View all 4 project logs

  • 1

    Finding the Right Speech Recognition System

    The very first thing that I required was a speech recognition system that would allow me implement my own commands and train my voice on the same commands. In other words I wanted the functionality where the system would accept my own customized voice commands and upon recognizing the commands the system would then run an executable or a program that I have implemented. While I was looking for such system on the internet, I stumbled upon a PC based speech recognition system called "TAZTI". I selected this software as the speech recognition front end is because it satisfied the main two requirements: firstly it allows the user to create their own custom voice commands and secondly the system allows user to run their own program or executable upon recognizing these commands.
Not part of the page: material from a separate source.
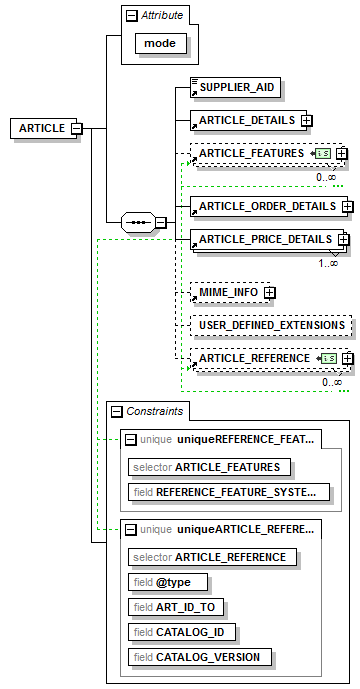Image resolution: width=360 pixels, height=689 pixels.
Task: Expand ARTICLE_REFERENCE plus icon
Action: click(x=348, y=359)

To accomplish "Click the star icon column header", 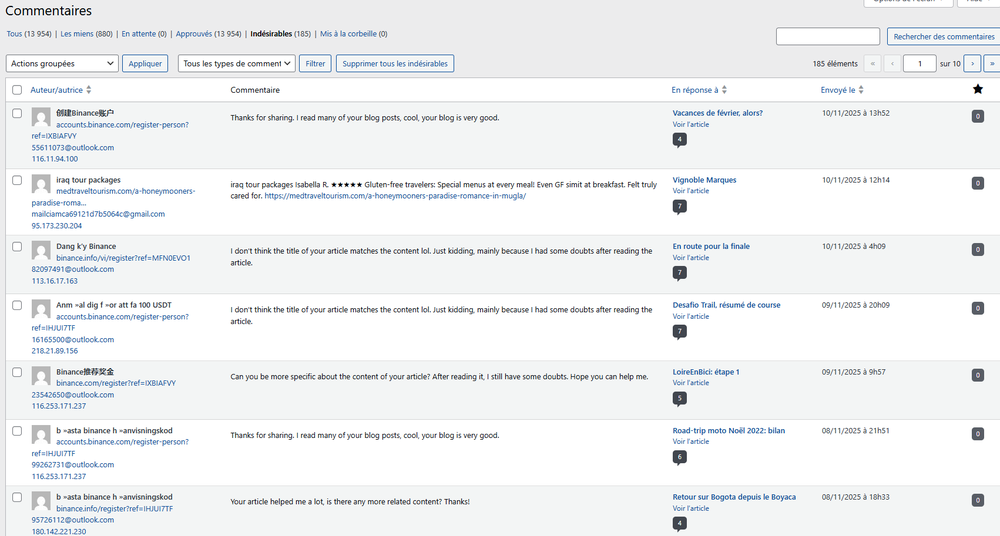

There are quite a few other useful features in the Tazti speech recognition software (can be obtained from their website www.tazti.com ) Older versions of the software were freeware but the current versions are paid however they do provide a trial version for 15 days.

  • 2

    Interfacing with the PC

    he second thing that I needed was a way to interface an electrical appliance with the PC using possibly the parallel or the serial or the USB port . So when a voice command is recognized in the PC a program would be executed which then sent a control command to the interfacing circuit to activate or de-activate a relay that controlled the electrical appliance or the gadget. I chose to use an off-the-shelf PIC micro-controller board that also had a relay and a serial port interface on the same board. You could use any such micro-controller board for an example Arduino.While looking for such micro-controller board I came across PIC-MT a development board for 28 pin PIC microcontroller from Olimex (can be obtained from their website www.olimex.com ). This board comes with a Serial/RS232 interface which can directly be connected to a PC serial port and an on-board circuit with a relay. All the details about the board such as schematic/circuit diagram and user manual etc are available from their website. I used PIC 16F876A for my prototype and implemented the firmware for the micro-controller in 'C'. I have also used the PIC boot loader and downloader software from Sparkfun (from www.sparkfun.com ). The boot loader allowed me to download the firmware in hex in to the program memory of the micro-controller over the serial port of the PC without requiring a proper PIC programmer and the special board socket for PIC programmers. Also this was carried out while keeping the micro-controller in the chip socket on the board, i.e. ICSP (In Circuit Serial Programming). Although I did have to program the boot loader for the very first time using the PIC programmer (PIC Start Plus or similar) into the micro-controller.

  • 3

    PC Serial Driver/Client Program

    I implemented a simple 'C' program (essentially a Serial/RS232 driver and a client program) for the PC which would send a control command over to the serial port to the PIC board whenever this program is executed. The PIC serial server program would then listen to the commands arriving on the serial port and upon recognizing a control command it would perform a task(s) such as turning ON the relay or turning OFF the relay.